Material supplied below:
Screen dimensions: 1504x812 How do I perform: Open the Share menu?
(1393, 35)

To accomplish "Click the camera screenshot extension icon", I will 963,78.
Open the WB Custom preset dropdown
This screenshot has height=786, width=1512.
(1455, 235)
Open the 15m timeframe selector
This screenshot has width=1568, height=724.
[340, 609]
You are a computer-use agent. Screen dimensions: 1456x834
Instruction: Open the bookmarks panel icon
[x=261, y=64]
End of Material supplied.
▶ [Task statement]: Starting at the line with "This screenshot has height=786, width=1512.", print each remaining line of the listing above exactly as it appears.

▶ [Reply to the task]:
This screenshot has height=786, width=1512.
(1455, 235)
Open the 15m timeframe selector
This screenshot has width=1568, height=724.
[340, 609]
You are a computer-use agent. Screen dimensions: 1456x834
Instruction: Open the bookmarks panel icon
[x=261, y=64]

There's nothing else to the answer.